Hoje está tudo muito diferente. Não se encontram inscrições nem vestígios de sepulturas de monges, uma vez que o chão foi assoalhado. Notam-se poucos vestígios do gótico, que era o estilo primitivo do mosteiro.

Há uma pia baptismal que dizem ser dos primeiros tempos, e encontra-se no interior da frontaria e dos lados, um brasão um pouco arruinado que data do século XVI.

Neste século, a ordem Beneditina não escapou ao contágio e à decadência que minava as outras ordens.

O Mosteiro de Pedroso pelos anos de 1558-1560 já não abrigava mais que o prior, quatro monges e um noviço. Por esse tempo a Rainha D. Catarina, esposa de D. João III, para aumentar a renda do Colégio de Coimbra resolveu passá-lo para a Companhia de Jesus que mandou pedir a Roma essa transferência.

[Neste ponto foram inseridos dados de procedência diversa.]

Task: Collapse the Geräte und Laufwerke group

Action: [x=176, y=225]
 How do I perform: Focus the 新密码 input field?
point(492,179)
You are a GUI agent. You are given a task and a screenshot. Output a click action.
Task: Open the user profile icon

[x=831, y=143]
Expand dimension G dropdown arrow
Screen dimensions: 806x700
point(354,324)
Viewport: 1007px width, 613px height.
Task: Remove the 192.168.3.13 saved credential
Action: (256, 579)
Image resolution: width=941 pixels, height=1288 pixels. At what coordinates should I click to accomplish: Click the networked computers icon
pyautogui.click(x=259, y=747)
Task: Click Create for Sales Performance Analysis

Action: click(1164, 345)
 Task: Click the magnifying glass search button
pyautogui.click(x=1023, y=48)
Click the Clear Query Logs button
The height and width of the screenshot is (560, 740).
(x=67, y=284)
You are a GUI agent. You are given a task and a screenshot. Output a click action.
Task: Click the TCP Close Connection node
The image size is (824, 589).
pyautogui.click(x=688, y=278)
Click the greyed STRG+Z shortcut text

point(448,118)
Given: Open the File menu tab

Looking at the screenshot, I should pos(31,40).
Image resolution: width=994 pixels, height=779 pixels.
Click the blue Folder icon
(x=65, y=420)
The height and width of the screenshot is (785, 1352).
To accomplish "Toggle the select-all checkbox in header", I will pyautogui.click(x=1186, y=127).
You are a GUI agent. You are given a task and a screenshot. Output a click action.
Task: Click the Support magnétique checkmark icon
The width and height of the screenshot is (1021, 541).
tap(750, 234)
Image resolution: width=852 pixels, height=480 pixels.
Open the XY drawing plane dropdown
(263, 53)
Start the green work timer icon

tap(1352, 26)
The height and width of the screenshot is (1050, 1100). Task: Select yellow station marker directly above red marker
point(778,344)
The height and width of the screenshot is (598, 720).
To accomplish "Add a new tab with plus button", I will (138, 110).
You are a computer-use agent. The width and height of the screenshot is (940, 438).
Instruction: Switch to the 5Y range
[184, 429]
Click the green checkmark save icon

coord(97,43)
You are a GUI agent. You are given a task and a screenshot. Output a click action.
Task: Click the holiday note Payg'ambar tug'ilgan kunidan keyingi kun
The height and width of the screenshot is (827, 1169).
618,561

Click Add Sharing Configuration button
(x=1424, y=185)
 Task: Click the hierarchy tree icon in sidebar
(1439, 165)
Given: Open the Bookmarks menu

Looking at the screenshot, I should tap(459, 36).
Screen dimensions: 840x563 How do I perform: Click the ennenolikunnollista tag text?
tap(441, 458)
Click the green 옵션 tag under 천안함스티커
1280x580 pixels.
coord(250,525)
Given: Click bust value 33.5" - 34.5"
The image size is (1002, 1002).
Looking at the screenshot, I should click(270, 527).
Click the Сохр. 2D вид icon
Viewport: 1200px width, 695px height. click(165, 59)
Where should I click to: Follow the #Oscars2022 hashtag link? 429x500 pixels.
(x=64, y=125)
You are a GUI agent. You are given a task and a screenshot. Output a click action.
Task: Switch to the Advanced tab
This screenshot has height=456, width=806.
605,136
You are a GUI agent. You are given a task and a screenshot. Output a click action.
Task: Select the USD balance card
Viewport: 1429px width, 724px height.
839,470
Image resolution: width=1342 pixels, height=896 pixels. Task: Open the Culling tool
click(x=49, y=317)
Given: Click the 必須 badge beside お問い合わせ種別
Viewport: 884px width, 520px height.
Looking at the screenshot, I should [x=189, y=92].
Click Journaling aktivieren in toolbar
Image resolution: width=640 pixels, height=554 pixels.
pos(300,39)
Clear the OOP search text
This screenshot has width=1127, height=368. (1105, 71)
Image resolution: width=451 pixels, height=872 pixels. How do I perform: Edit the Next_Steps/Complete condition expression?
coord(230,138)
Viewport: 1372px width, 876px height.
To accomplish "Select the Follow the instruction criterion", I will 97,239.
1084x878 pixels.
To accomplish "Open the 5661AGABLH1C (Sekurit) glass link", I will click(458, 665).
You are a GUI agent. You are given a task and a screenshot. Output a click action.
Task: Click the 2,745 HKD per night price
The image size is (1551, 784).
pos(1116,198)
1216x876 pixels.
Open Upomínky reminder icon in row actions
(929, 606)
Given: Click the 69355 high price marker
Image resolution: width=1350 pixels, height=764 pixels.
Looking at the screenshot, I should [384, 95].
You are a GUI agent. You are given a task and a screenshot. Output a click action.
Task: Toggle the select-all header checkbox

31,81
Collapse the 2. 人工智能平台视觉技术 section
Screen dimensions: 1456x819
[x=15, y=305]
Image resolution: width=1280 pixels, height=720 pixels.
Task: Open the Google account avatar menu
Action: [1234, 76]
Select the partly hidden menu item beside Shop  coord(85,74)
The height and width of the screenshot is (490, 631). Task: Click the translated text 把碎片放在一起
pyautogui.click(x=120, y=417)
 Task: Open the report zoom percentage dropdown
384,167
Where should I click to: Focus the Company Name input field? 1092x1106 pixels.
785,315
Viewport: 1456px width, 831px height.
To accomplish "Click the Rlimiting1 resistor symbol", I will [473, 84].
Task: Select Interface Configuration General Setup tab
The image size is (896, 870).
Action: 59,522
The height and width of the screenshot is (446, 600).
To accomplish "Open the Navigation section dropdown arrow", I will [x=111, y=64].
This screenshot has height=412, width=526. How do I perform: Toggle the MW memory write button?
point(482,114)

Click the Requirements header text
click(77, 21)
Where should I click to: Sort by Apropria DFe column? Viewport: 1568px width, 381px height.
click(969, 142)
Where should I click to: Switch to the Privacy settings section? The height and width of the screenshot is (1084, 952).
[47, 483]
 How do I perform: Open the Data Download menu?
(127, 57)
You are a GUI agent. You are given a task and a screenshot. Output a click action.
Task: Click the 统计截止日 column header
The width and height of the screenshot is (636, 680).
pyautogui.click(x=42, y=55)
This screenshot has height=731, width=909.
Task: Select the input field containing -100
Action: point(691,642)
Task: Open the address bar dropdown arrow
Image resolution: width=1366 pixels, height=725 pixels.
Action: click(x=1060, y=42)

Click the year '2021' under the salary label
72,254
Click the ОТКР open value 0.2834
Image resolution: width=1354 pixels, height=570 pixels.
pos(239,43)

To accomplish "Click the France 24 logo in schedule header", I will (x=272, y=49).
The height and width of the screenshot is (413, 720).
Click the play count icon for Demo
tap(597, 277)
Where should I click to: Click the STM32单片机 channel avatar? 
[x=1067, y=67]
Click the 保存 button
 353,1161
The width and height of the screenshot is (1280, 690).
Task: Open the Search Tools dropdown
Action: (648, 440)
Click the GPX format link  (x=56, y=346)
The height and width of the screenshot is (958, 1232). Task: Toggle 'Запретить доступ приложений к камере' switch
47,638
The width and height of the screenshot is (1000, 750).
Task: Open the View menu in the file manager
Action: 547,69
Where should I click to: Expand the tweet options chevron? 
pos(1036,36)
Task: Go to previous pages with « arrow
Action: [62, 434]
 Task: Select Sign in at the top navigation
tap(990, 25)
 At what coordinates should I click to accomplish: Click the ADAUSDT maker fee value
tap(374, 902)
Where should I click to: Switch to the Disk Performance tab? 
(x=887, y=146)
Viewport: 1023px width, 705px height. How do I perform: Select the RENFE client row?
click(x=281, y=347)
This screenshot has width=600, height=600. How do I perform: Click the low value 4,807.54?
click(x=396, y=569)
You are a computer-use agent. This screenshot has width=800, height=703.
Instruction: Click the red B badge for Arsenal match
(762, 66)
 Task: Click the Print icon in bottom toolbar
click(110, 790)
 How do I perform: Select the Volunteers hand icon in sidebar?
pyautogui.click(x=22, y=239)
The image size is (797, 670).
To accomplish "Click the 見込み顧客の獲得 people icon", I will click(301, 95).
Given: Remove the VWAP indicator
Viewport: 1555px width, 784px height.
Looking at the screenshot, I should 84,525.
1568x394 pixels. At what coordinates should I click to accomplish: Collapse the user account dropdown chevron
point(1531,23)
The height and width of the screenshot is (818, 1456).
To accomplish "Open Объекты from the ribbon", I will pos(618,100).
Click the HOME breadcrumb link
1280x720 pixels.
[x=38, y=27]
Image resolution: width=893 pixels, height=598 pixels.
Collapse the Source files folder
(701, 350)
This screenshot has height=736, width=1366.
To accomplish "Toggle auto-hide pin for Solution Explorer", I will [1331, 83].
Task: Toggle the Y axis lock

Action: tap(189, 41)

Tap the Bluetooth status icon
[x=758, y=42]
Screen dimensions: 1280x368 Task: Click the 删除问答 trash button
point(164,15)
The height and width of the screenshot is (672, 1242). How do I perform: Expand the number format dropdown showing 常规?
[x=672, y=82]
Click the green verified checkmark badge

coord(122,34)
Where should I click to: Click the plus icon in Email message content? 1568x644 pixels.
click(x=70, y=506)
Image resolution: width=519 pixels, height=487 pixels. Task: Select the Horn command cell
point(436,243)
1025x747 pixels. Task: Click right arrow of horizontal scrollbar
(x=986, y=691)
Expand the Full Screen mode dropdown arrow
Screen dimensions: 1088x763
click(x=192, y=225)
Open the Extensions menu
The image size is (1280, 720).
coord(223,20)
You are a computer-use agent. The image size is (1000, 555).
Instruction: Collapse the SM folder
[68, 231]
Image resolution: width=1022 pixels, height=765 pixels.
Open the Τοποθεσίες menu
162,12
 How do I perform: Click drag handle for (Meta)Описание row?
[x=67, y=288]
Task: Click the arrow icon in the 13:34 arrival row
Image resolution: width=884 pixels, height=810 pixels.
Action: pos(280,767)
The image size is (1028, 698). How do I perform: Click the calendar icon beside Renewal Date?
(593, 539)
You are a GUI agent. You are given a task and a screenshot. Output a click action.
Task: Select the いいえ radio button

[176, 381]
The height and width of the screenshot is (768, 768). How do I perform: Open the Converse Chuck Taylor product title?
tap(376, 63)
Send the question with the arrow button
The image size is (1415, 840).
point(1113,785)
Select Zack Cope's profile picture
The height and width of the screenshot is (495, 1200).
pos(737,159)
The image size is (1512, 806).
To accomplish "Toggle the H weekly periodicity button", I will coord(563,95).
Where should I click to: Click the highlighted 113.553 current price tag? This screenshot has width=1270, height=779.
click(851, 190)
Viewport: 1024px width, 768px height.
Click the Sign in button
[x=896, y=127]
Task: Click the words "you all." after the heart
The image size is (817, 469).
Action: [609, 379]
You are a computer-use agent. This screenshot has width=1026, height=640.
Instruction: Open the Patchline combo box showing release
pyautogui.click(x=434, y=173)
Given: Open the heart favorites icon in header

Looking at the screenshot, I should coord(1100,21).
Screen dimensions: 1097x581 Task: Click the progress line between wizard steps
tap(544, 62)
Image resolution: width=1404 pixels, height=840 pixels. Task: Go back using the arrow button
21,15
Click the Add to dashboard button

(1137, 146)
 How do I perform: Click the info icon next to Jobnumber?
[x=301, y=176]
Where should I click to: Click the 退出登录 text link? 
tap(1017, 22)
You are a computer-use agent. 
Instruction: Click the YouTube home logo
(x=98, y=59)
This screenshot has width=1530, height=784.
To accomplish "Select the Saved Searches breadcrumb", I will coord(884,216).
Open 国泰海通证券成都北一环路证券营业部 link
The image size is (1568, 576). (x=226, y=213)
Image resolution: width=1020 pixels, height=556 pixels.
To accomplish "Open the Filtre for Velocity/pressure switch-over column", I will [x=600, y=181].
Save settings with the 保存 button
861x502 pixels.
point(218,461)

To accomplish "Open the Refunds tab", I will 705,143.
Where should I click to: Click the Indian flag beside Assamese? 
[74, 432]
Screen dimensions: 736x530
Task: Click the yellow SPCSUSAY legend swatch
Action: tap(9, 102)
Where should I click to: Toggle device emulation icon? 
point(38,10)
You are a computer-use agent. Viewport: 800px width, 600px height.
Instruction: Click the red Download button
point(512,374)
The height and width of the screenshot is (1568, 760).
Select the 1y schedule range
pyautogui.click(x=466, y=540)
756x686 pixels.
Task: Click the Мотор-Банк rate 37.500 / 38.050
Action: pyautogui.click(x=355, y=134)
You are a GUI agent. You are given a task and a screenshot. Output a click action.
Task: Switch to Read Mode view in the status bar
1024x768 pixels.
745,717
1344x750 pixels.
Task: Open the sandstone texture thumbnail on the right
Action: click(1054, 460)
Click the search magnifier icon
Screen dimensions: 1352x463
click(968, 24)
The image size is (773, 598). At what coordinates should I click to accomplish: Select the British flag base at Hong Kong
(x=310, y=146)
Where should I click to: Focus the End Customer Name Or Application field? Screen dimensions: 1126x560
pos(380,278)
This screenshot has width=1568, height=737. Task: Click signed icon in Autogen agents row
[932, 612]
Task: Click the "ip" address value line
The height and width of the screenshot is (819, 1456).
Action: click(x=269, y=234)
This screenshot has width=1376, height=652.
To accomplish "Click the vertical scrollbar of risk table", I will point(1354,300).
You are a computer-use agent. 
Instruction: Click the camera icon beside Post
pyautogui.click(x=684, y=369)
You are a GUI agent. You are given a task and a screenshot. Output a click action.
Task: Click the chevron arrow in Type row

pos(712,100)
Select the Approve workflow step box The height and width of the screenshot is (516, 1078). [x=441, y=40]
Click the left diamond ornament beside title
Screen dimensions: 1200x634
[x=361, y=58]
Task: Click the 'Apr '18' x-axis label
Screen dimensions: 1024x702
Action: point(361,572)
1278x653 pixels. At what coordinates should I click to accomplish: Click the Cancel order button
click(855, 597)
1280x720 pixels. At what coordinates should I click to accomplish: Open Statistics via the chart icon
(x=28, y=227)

Anuiu o Papa Pio IV em 1560.

Em 1567, tendo falecido o último comendatário de Pedroso e havendo muitos pretendentes à sucessão da comenda, o cardeal D. Henrique aproveitou o ensejo para suprir o convento, passando a igreja a servir de matriz de freguesia, o mosteiro de residência do pároco, a cerca de passal e todas as rendas e foros ficaram para o Colégio dos Jesuítas de Coimbra. Estes permaneceram em Pedroso até 1759, passando então o mosteiro para a posse da coroa. Em 1803, a casa de Pedroso foi vendida em haste pública a uma particular por vinte e seis contos.